• March 18, 2021 |

    outside the calendar squares

    finding meaning in little moments

    article by , illustrated by

    Ever since I got to college, I’ve been making myself coffee every morning. Aside from the fact that I’m not a morning person and I need the caffeine to force my brain to take in the content of my 8:30 a.m. lecture, I’ve grown attached to the daily 10-minute ritual. There’s something grounding to it: waiting for the water to boil, measuring out the coffee grounds, watching the water spiral its way from the pour-over into my navy mug. A splash of cream, a little bit of sugar. Look, Liza, you’ve made something.

    Even on a busy day, this tradition always holds a moment of peace, a pocket of calm. Sometimes, the promise of coffee is the only thing that can get me out of bed. No matter what else I have to do or who I need to talk to on any given day, coffee comes first. It’s a daily gift I give to myself: something small just for me, sharing the fragile morning stillness with the chirping birds perched on the branches outside my window.  

    ***

    The first time it snows, I rush outside, abandoning my readings for the flurries of bouncing snowflakes calling my name. I walk down the quickly-whitening streets with a sense of wonder, a child-like amazement at witnessing the world transform itself. The sky paints the rooftops with its expert hand, lines tree branches with icing, paves sidewalks that crunch like popcorn under my feet, and turns College Hill into a slippery obstacle course. Despite the thick clouds hiding the shy morning light, everything seems to brighten, as if lit up by winter’s smile. It feels like a pre-packaged miracle, a secret world I’ve been lucky enough to stumble upon.

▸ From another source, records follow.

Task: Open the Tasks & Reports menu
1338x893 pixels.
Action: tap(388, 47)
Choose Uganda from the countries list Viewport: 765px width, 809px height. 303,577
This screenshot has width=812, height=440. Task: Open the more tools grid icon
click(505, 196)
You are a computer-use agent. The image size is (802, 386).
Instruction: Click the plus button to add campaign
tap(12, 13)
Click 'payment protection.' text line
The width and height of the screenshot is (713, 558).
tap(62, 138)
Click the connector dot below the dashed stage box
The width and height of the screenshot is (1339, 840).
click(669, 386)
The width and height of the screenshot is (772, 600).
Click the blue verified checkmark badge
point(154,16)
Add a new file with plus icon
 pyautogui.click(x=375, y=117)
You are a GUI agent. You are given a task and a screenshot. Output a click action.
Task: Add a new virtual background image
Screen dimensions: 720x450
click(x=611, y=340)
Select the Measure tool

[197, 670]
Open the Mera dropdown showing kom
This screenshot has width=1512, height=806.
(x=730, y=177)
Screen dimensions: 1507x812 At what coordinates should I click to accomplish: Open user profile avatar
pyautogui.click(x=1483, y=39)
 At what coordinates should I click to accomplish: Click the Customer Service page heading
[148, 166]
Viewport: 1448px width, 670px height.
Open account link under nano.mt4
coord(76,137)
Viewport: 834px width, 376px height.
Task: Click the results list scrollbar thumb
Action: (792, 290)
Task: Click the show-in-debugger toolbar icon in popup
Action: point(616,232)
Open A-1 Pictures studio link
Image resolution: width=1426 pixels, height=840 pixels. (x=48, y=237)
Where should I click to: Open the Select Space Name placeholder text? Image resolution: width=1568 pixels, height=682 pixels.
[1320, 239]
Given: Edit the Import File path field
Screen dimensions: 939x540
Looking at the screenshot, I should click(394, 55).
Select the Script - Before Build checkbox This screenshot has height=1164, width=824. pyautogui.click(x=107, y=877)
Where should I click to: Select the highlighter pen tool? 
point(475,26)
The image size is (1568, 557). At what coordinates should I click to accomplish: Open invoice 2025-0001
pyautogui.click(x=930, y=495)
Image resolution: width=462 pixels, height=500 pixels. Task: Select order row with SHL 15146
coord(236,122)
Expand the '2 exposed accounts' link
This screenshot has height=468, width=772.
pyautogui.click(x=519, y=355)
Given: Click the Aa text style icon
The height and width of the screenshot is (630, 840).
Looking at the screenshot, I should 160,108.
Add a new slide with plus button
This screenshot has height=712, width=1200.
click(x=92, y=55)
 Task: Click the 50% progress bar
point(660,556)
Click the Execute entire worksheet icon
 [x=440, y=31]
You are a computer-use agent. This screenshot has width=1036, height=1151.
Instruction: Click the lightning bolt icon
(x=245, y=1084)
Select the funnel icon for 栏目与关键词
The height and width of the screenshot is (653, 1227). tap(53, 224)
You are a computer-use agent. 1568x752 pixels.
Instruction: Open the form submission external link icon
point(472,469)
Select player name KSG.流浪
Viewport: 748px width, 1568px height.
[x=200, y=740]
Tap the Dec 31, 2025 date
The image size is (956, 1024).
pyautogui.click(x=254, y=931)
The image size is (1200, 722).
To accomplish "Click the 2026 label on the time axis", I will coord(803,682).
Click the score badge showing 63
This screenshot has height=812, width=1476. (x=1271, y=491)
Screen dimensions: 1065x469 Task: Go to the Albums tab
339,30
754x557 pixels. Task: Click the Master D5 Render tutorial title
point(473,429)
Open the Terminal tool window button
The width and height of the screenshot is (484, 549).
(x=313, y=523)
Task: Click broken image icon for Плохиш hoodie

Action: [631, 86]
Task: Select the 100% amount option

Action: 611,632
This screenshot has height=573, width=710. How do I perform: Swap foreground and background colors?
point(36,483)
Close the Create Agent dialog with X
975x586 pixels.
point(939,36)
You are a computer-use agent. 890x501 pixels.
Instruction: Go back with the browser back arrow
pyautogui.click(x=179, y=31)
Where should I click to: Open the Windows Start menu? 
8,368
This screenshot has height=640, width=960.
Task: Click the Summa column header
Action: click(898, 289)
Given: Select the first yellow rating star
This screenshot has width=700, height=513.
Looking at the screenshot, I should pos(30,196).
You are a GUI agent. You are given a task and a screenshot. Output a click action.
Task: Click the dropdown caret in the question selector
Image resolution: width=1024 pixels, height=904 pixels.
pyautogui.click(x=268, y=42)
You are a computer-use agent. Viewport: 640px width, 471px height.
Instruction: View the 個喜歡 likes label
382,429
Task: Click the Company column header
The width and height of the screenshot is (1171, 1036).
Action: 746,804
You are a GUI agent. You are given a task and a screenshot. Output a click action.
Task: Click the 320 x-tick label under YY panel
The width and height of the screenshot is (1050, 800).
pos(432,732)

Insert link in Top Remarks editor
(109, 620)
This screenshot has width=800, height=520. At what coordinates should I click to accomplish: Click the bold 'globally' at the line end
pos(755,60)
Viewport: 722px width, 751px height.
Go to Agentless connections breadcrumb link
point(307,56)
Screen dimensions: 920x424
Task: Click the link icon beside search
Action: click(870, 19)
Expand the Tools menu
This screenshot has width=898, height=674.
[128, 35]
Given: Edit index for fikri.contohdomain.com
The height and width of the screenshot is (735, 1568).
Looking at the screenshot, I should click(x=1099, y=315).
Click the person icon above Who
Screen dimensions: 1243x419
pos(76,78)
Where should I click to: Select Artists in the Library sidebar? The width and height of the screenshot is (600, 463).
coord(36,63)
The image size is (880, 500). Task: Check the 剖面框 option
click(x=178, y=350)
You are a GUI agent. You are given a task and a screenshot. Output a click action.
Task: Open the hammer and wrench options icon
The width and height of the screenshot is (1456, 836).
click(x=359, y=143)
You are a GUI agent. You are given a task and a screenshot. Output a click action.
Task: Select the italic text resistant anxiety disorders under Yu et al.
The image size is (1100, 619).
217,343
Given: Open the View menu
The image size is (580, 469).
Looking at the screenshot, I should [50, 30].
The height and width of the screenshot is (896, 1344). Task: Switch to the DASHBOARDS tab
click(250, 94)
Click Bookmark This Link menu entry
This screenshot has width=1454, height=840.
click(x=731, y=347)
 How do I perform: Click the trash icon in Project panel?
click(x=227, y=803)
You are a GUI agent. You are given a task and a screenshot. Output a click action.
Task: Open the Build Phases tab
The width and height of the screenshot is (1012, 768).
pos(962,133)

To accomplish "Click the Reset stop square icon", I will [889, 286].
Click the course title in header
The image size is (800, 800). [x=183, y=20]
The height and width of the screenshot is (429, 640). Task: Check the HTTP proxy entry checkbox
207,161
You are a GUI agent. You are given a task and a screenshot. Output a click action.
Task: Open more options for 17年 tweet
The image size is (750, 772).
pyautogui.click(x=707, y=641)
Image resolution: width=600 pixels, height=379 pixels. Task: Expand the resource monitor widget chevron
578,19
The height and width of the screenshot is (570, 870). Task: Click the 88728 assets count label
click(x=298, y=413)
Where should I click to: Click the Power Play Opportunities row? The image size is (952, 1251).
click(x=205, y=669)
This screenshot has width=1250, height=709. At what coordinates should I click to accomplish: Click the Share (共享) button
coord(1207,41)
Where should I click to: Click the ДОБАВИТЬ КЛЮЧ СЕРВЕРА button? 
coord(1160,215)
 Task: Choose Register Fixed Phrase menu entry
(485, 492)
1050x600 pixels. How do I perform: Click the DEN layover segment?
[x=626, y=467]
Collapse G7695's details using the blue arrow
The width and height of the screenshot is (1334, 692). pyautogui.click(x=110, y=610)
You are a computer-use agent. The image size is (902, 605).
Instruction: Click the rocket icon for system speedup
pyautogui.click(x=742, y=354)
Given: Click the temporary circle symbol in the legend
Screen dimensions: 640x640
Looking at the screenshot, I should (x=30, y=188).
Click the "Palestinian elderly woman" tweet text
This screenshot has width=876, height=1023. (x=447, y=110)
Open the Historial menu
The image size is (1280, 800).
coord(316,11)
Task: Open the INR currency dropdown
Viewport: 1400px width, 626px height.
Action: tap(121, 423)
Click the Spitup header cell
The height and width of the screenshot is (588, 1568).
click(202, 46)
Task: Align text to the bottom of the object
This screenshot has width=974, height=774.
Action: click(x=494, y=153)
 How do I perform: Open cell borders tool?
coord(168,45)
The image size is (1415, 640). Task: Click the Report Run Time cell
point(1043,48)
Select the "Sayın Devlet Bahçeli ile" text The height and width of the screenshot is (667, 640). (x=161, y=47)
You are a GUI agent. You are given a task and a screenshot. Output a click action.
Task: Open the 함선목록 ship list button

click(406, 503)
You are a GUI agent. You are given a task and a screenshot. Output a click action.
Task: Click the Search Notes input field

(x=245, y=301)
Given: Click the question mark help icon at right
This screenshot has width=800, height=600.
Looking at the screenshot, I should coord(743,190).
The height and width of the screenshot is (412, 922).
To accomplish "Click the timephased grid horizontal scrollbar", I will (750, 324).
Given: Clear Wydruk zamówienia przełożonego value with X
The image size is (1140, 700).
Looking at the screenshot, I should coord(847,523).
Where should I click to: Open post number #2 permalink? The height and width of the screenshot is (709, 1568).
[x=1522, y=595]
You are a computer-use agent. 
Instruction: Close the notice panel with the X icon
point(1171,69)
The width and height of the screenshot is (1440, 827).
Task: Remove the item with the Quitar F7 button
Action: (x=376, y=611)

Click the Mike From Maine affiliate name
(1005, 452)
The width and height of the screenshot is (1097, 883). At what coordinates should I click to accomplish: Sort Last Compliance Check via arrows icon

    My footsteps leave marks along the street, but they’re filled in immediately. I draw a line with my finger along the sidewalk, then watch it fade away. When I try to snap some photos, my phone shuts down, unable to resist the cold. This is a world not meant to be captured. Later, I’ll text my friends from home, tell them how fascinating snow is, how it bounces through the air instead of falling straight down, how it feels cool and dry, how it doesn’t soak through your clothes the way rain does. “Are you jealous?” I’ll ask them. “You should be jealous.”

    But for now, I’m left alone with the frosty air: winter breathing me in, painting me with its icy touch, lining my eyelashes with glittering snowflakes, laughing as it melts away my mascara. Like the branches and rooftops, I’m another figure in this snowy scene. 

    ***

    Outside the OMAC, children are attacking each other with snowballs, engulfed in a full-on, ruthless war during their lunch break. I look on with concern as one kid falls over and just lies in the snow until, a few minutes later, she jumps back up and joins the fray again, unscathed by her recent downfall. As I walk down the block, I pack some of the snow together and throw it into a bush. I smile to myself, feeling five years old again.

    Further down the street, a kid, barely two feet tall, packaged from head to toe in puffy winter gear, builds a snowman. The creation is exactly his height, and it’s clearly taking a lot of concentration to assemble. As he attaches the finishing touch—a carrot nose (clearly, he’s come prepared)—his father lines the pair up to take a photo. The kid and the snowman look strangely alike, both round and wobbly on the snowy landscape, both looking well-pleased with themselves.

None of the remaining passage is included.